Mrs. Maloney said the House would support Mr. Durbin’s provision if, among other things, it exempted debit cards used by states to distribute government benefits to the poor. Her position ended up in the law.
Mrs. Maloney said she met the investors “because many were constituents and it was an opportunity to express my strong support for the financial reforms we were working on.”
SAC Capital Advisors LP was among a group of about 20 hedge funds who attended the series of meetings. The sessions gave clues to the final provisions of the bill, which added to a sharp decline in financial shares.
SAC cut its holdings in some financial stocks in the second quarter of 2010, which ended two weeks later, and added others, including Bank of America Corp., BAC +1.88%Citigroup Inc. C +3.27% and Morgan Stanley, MS +1.64% according to regulatory filings.
Mr. Williams also proved himself valuable during the health-care debate.
A month before his Dec. 8, 2009 meeting with senators, the House had approved legislation requiring the government to create a new public insurance plan for millions of Americans who lacked coverage.
The health-insurance industry opposed the idea because expanding the government’s role could drive down prices. Shares of large national health-care insurers had been languishing over the proposal.
The outcome was uncertain as the legislation moved to the Senate in December 2009. Several moderate senators were thought to hold the decisive votes on the issue, including Mr. Lieberman and Sen. Ben Nelson (D., Neb.).
The weekend before the Dec. 8, 2009 session, Senate Majority Leader Harry Reid (D., Nev.) held Senate sessions on Saturday and Sunday, seeking a deal. Another senator, Tom Carper (D., Del.), also was trying to help.

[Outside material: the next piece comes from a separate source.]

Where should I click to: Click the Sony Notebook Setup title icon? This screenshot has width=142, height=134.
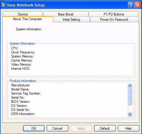(x=3, y=5)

The central issue: Would the bill call for the government to create a public health insurance plan, the position supported by President Barack Obama?
To counter Republican opposition, Democrats needed votes from Messrs. Lieberman and Nelson, who said they had major concerns with a robust government-insurance plan.
As negotiations neared a resolution, JNK Securities and its hedge-fund clients met a half-dozen lawmakers in the U.S. Capitol. Among those who spoke to the hedge funds were Mr. Lieberman and Mr. Carper on Dec. 8, according to their offices.
The roster included Viking Global’s Scott Zinober and Karsch Capital’s Eric Potoker.
The broad outlines of an agreement had been circulating for days, but the lawmakers confirmed they were close to a deal that discarded the public insurance plan, a boost to private insurers.
Viking, a hedge fund that manages $13.8 billion, bought six million shares of Aetna in that fourth quarter of 2009, according to regulatory filings. Karsch, which manages $2.4 billion, bought half a million Aetna shares during the same period, according to regulatory records. Shares of Aetna rose 14% in the fourth quarter.
Spokeswoman Whitney Phillips said Mr. Lieberman doesn’t “give any special information to one group that he would not share with any other group, constituent or the press.”
Emily Spain, a spokeswoman for Mr. Carper, said that “whether it was in conversations with constituents, members of the business community, public health experts, Congressional colleagues or the media, he regularly discussed his goals for health-care reform legislation.”
That evening, the hedge fund managers retired to a nearby restaurant, Bistro Bis, where they were scheduled to have drinks with Mr. Nelson.
The senator had to take a rain check. The deal was announced past cocktail hour.